| Overview | The Metadata Repository ConceptBase |
Source Integration
and Conceptual Modelling |
Data Reconciliation | References |
Our approach on source integration is based on extended conceptual modelling techniques. We will first introduce the conceptual modelling approach and then present the tool i.com for intelligent conceptual modelling.
The DWQ approach to source integration is incremental: whenever a new portion of a source is taken into account, the new information is integrated with an “Enterprise Model”, and the necessary new relationships are added. Thus, the Enterprise Model provides a consolidated view of the concepts and the relationships that are important to the enterprise, and have been currently analyzed. Such a view is subject to changes and additions as the analysis of the information sources proceeds. The main concepts used in our approach are shown in the figure:
The Enterprise Model is a conceptual representation of the global concepts and relationships that are of interest to the Data Warehouse application. It provides a consolidated view of the concepts and relationships that are important to the enterprise, and have been currently analyzed. Such a view is subject to changes and additions as the analysis of the information sources proceeds. The Description Logic formalism we use is general and powerful enough to express the usual database models, such as the Entity-Relationship Model, and the Relational Model. Moreover, there are suitable inference techniques associated with the formalism, which allow for carrying out several reasoning services on the representation. The formalism is hidden from the user of the DWQ tools who only uses a graphical interface.

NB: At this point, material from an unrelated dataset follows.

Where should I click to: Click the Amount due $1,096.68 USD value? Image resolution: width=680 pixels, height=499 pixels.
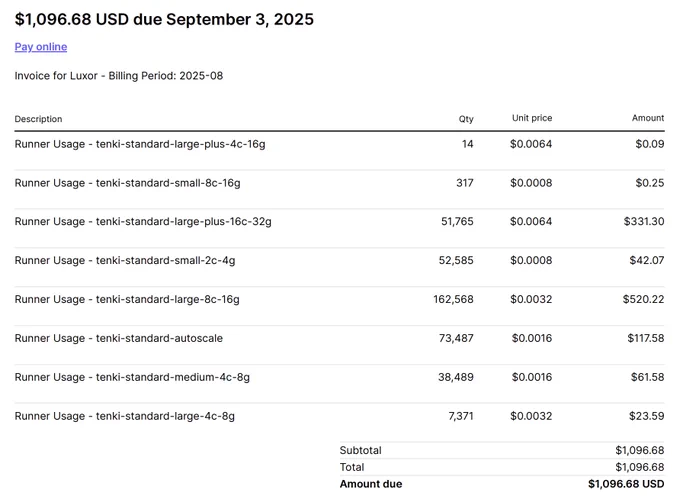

For a given information source S, the Source Model of S is a conceptual representation of the data residing in S. Again, our approach does not require a source to be fully analyzed and conceptualized. Source Models are expressed by means of the same formalism used for the Enterprise Model.

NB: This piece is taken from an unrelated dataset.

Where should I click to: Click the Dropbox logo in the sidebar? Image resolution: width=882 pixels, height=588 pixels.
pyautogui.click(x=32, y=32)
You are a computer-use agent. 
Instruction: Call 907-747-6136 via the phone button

The notion of interdependency is a central one in our approach. Since the sources are of interest in the overall architecture, integration does not simply mean producing the Enterprise Model, but rather to be able to establish the correct relationships both between the Source Models and the Enterprise Model, and between the various Source Models. We formalize the notion of interdependency by means of intermodel assertions, introduced in [CL93]. An intermodel assertion states that one object (i.e., class, entity, or relation) belonging to a certain Model (either the Enterprise or a Source Model) is always a subset of an object belonging to another Model. This simple declarative mechanisms has been showed to be extremely effective in establishing relationships among different database schemas (see also [Hul97]). We use again a logic-based formalism to express intermodel assertions, and the associated inference techniques provide a means to reason about interdependencies among models.

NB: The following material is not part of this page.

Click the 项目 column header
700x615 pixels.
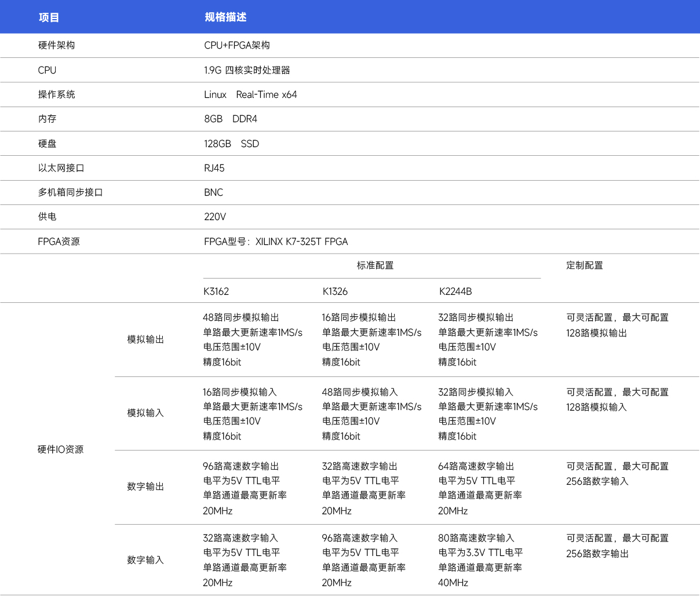[49, 17]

The logical content of each source S, called the Source Schema, is provided in terms of a set of definitions of relations, each one expressed in terms of a query over the Source Model of S. The logical content of a source represents the structure of data expressed in terms of a logical data model, in the demo the Relational Model. In our framework, such a structure is provided by specifying the connection with the conceptual representation of the source. In other words, the logical content of a source S, or of a portion thereof, is described in terms of a view over the Source Model associated with S (and, therefore, of the Conceptual Data Warehouse Model). Wrappers map physical structures to logical structures.
The logical content of the materialized views constituting the Data Warehouse, called the Data Warehouse Schema, is provided in terms of a set of definitions of relations, each one expressed in terms of a query over the Conceptual Data Warehouse Model. Similar to the sources, each portion of the Data Warehouse Schema is described in terms of a view over the Conceptual Data Warehouse Model. How a view is actually materialized starting from the data in the sources is specified by means of suitable mechanisms, called mediators.
The
demo has shown the following tasks within steps 1 and 2 of the methodology (figure)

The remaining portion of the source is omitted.